Observó que Jago miraba a Lew atentamente. «Interesante», pensó, y grabó en su mente el nombre de los dos tipos.

– ¿La verdad? No me gustaba. Madlyn se desconcentró. Antes tenía un objetivo: los nacionales, competiciones internacionales. Después de conocer a Santo, todo eso desapareció. Todavía veía más allá de sus narices, pero no veía ni un centímetro más allá de Santo Kerne.

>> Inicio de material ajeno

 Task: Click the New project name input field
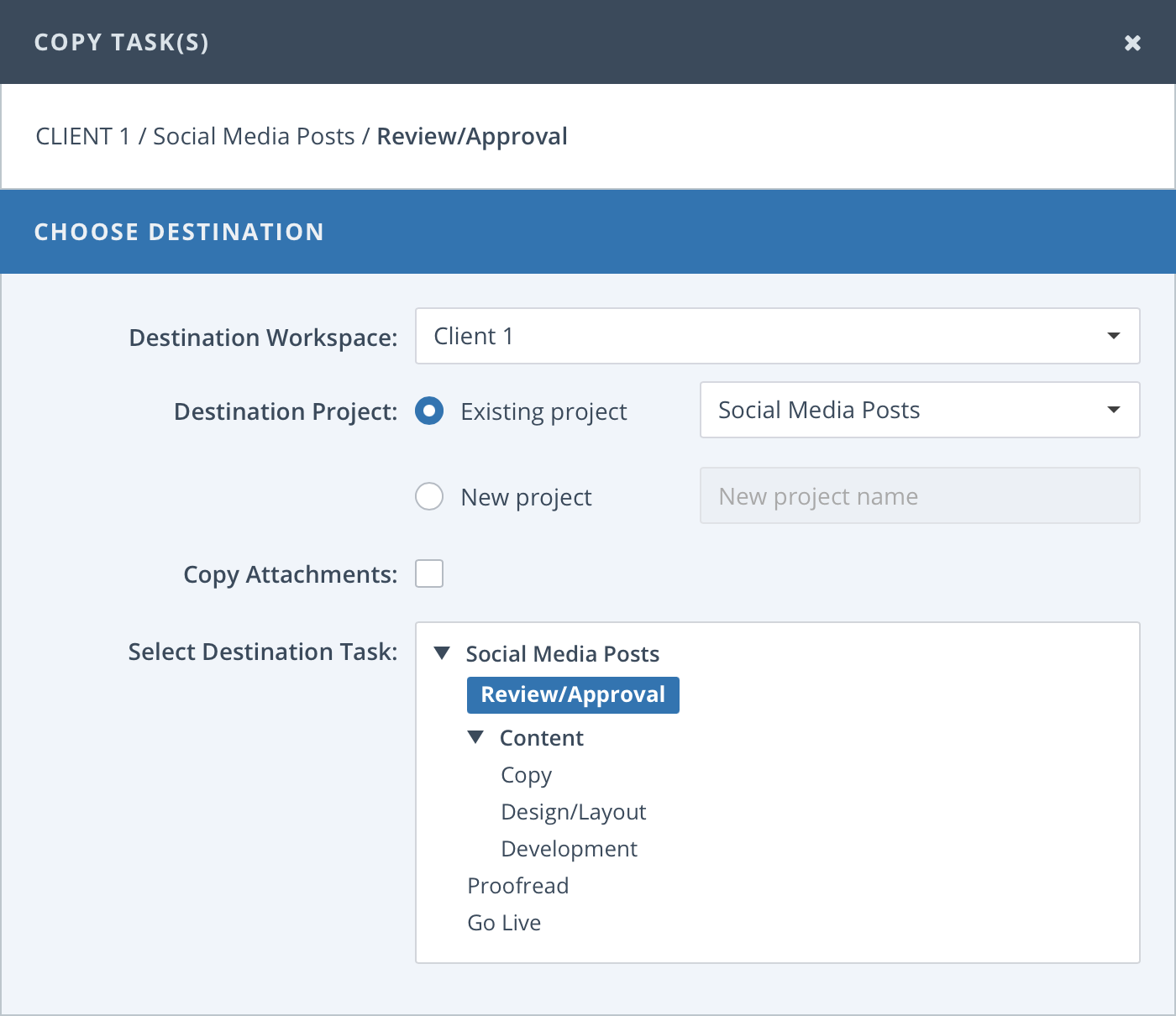pyautogui.click(x=920, y=495)
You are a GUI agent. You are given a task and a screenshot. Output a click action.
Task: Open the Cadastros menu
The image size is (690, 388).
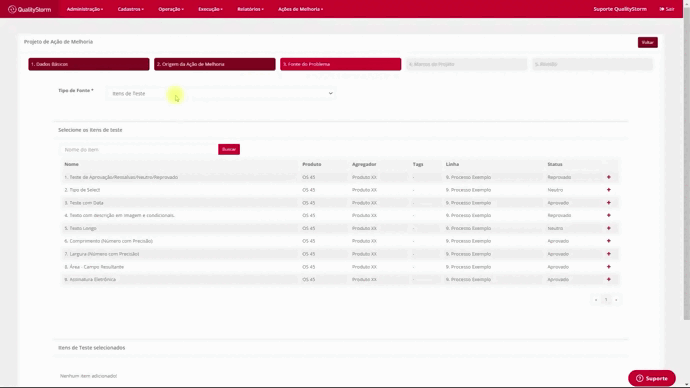[x=131, y=9]
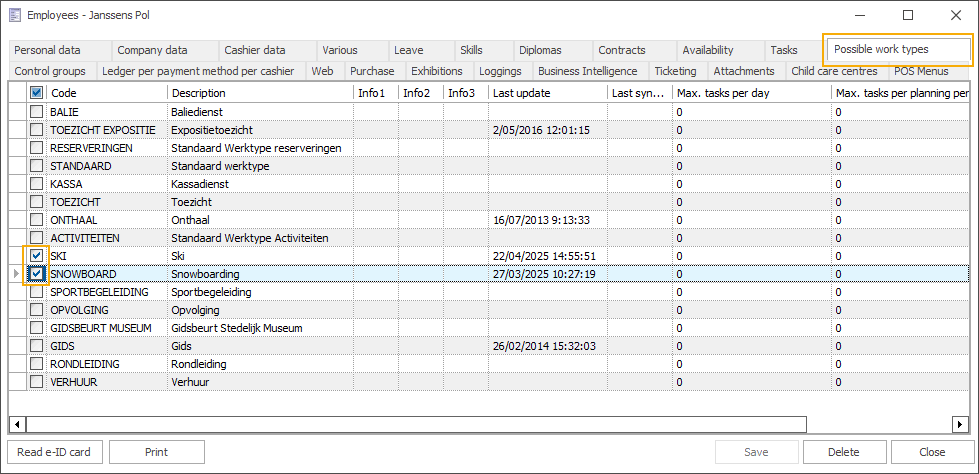
Task: Go to the Skills tab
Action: (x=471, y=50)
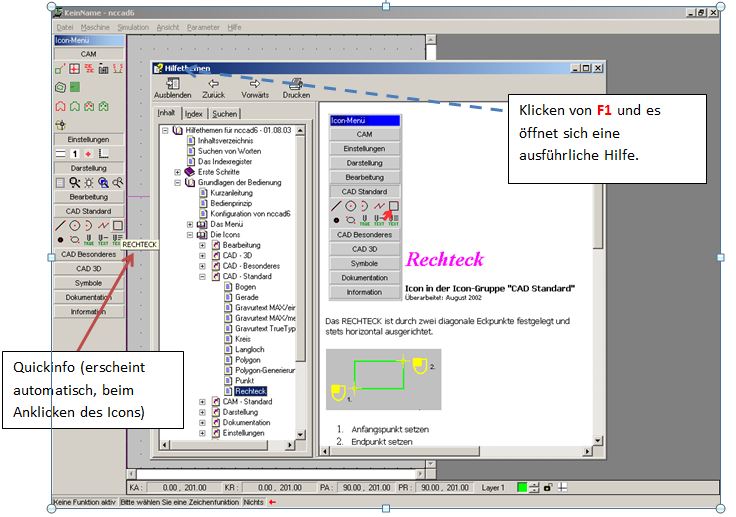The image size is (736, 517).
Task: Expand the CAD - 3D help topic
Action: [x=203, y=256]

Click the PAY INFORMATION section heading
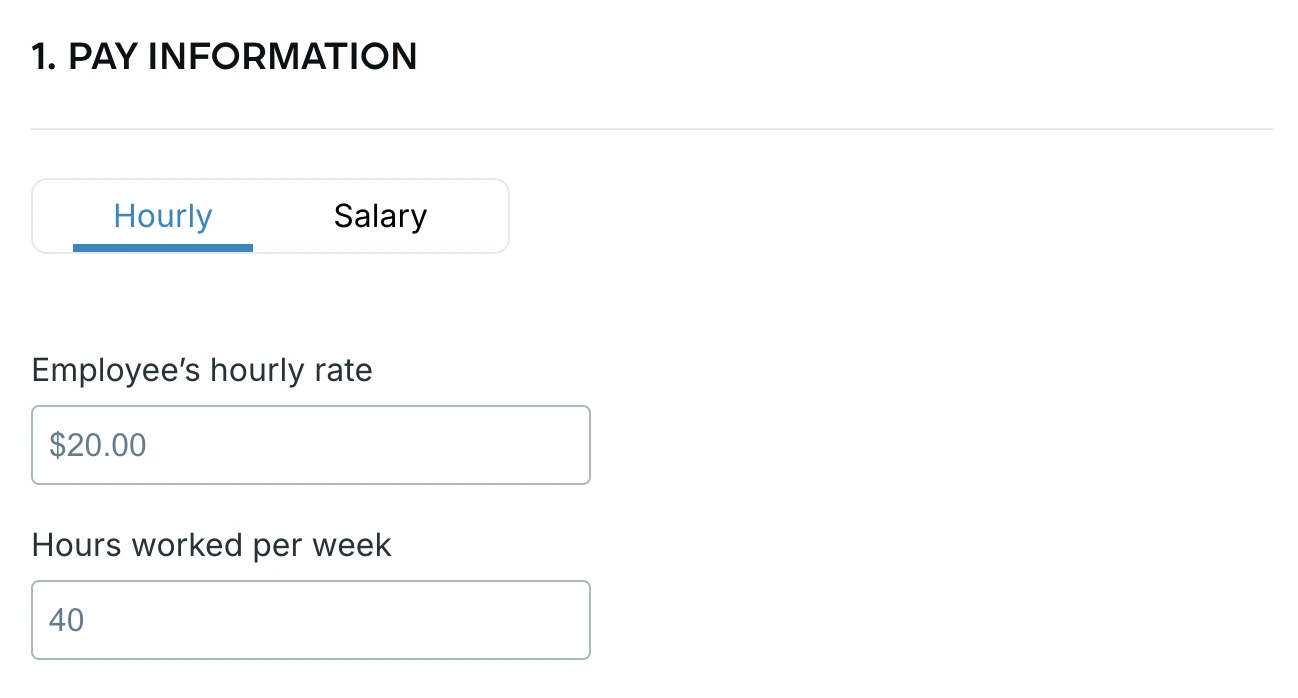tap(224, 56)
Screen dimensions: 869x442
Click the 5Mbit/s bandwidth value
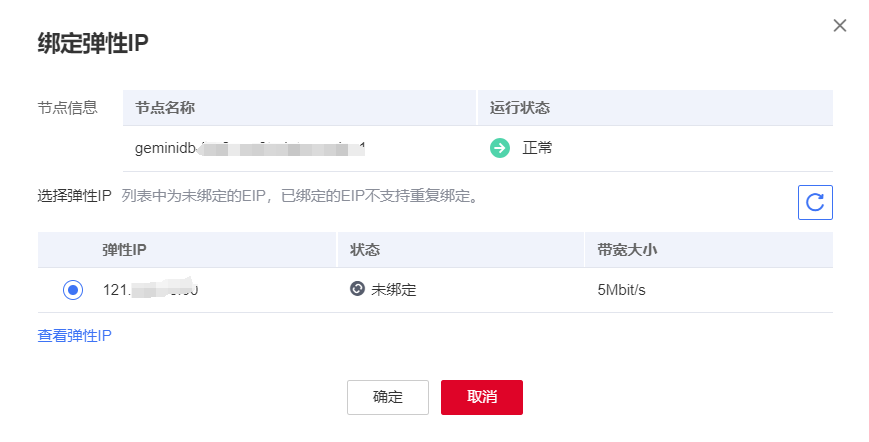[x=621, y=290]
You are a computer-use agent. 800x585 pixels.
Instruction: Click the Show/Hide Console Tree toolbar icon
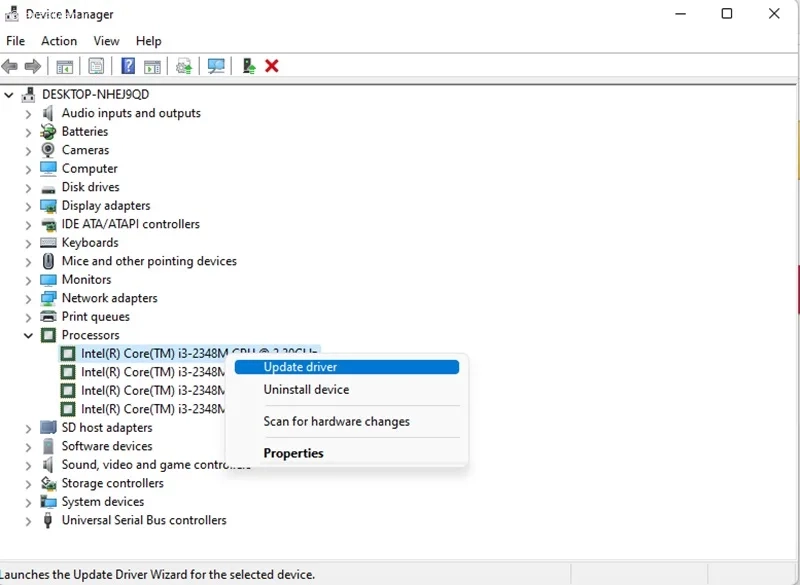tap(64, 66)
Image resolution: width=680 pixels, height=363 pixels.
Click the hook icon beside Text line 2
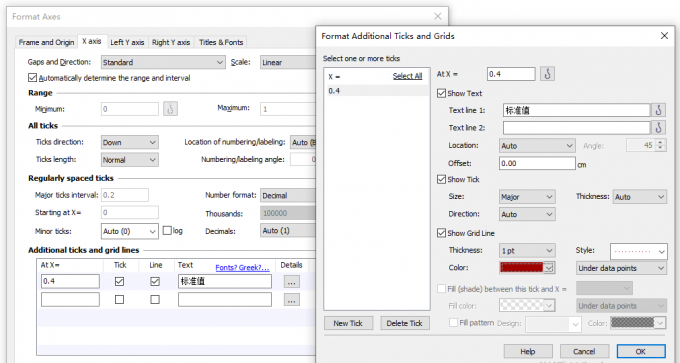point(658,128)
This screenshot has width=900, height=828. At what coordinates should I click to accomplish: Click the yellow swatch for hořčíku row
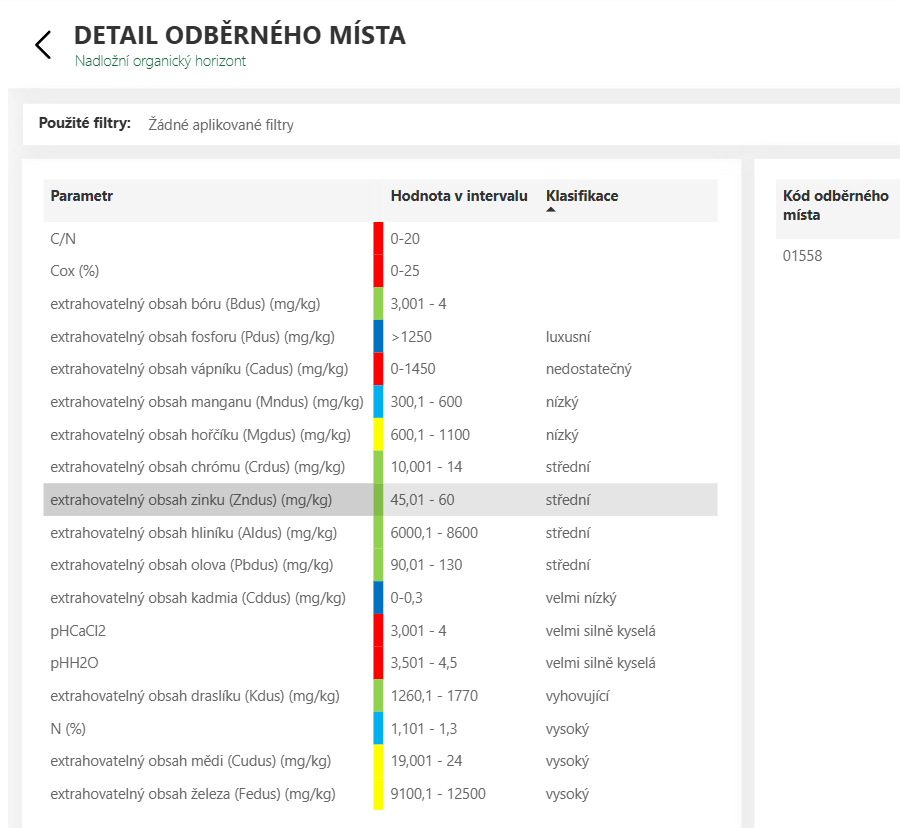coord(378,434)
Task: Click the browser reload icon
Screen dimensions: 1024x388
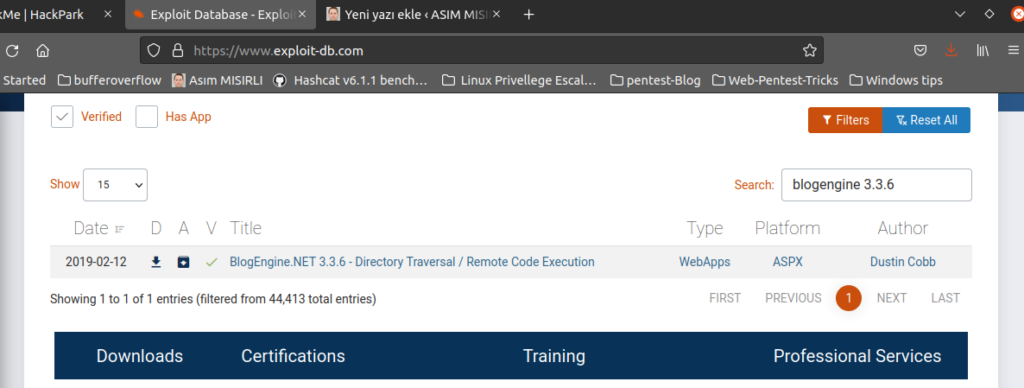Action: [12, 50]
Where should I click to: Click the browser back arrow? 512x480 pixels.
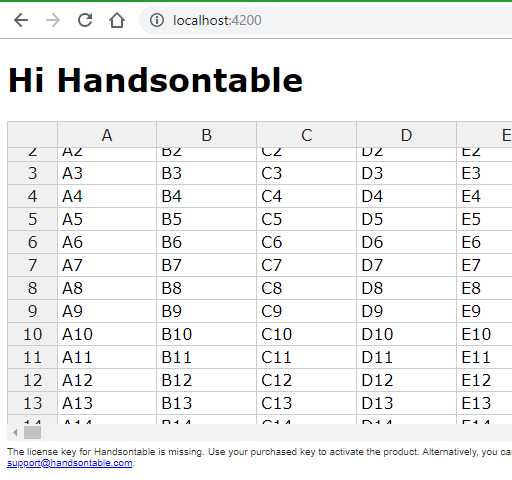pos(21,20)
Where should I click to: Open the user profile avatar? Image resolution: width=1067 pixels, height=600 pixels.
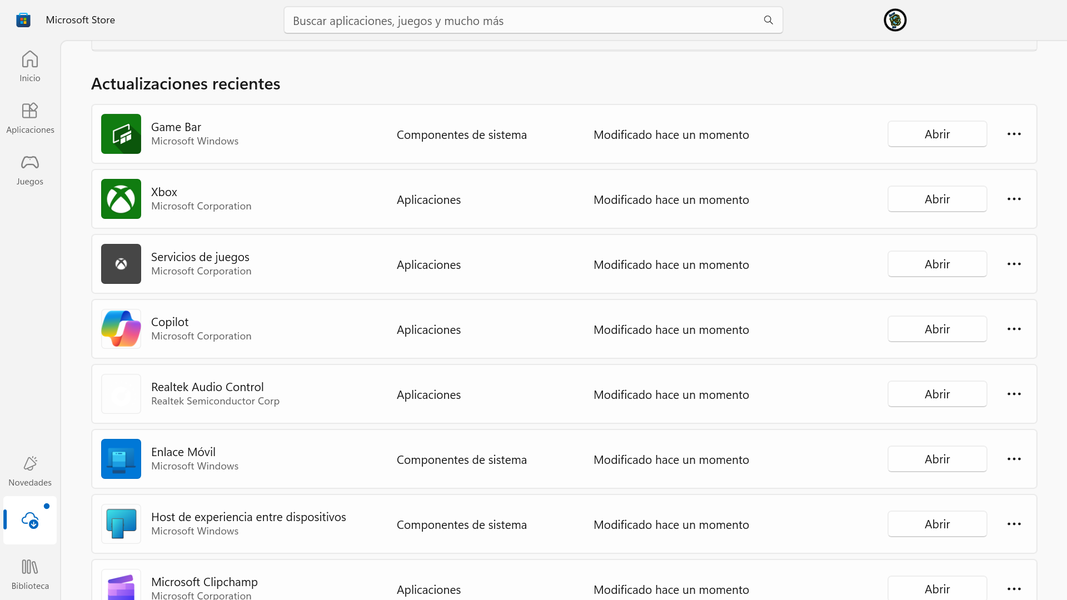[895, 20]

– El primer amor -comentó Jago-. Es brutal.

– Los dos eran demasiado jóvenes -continuó Angarrack-. No tenían ni diecisiete años cuando se conocieron y no sé qué edad tendrían cuando comenzaron a… -Hizo un gesto con la mano para indicar que debían completar ellos la frase.

– Se convirtieron en amantes -infirió Bea.

– A esa edad no es amor -le dijo Angarrack-. Para los chicos no lo es. Pero ¿para ella? Los ojos le hacían chiribitas y estaba atontada. Santo por aquí, Santo por allá. Ojalá hubiera podido hacer algo para impedirlo.

– Así es la vida, Lew. -Jago se recostó en el marco de la puerta del cuarto de estratificación con la taza en la mano.

– No le prohibí que le viera -prosiguió Angarrack-. ¿Qué sentido habría tenido? Pero le dije que tuviera cuidado.

– ¿Con qué?

– Con lo obvio. Ya era bastante malo que hubiera dejado la competición. Aún peor sería que llegara embarazada, o peor que eso.

– ¿Peor?

– Con alguna enfermedad.

– Ah. Parece que piensa que el chico era promiscuo.

– No sabía cómo coño era. Y no quería tener que averiguarlo porque Madlyn se hubiera metido en algún lío, cualquier lío. Así que la advertí y luego lo dejé estar. -Angarrack todavía no había cogido su taza, pero lo hizo ahora y bebió un sorbo-. Seguramente ése fue mi error.

– ¿Porqué?¿Acaso…?

– Lo habría superado antes cuando la historia terminó. En realidad, no lo ha superado.

– Me atrevería a decir que ahora lo hará -dijo Bea.

Los dos hombres intercambiaron una mirada rápida, casi furtiva. Bea lo vio y grabó en su mente ese gesto.

– Hemos encontrado el diseño para una camiseta de LiquidEarth en el ordenador de Santo -dijo la inspectora. El agente McNulty sacó el dibujo y lo entregó al perfilador de tablas de surf-. ¿Se lo pidió usted?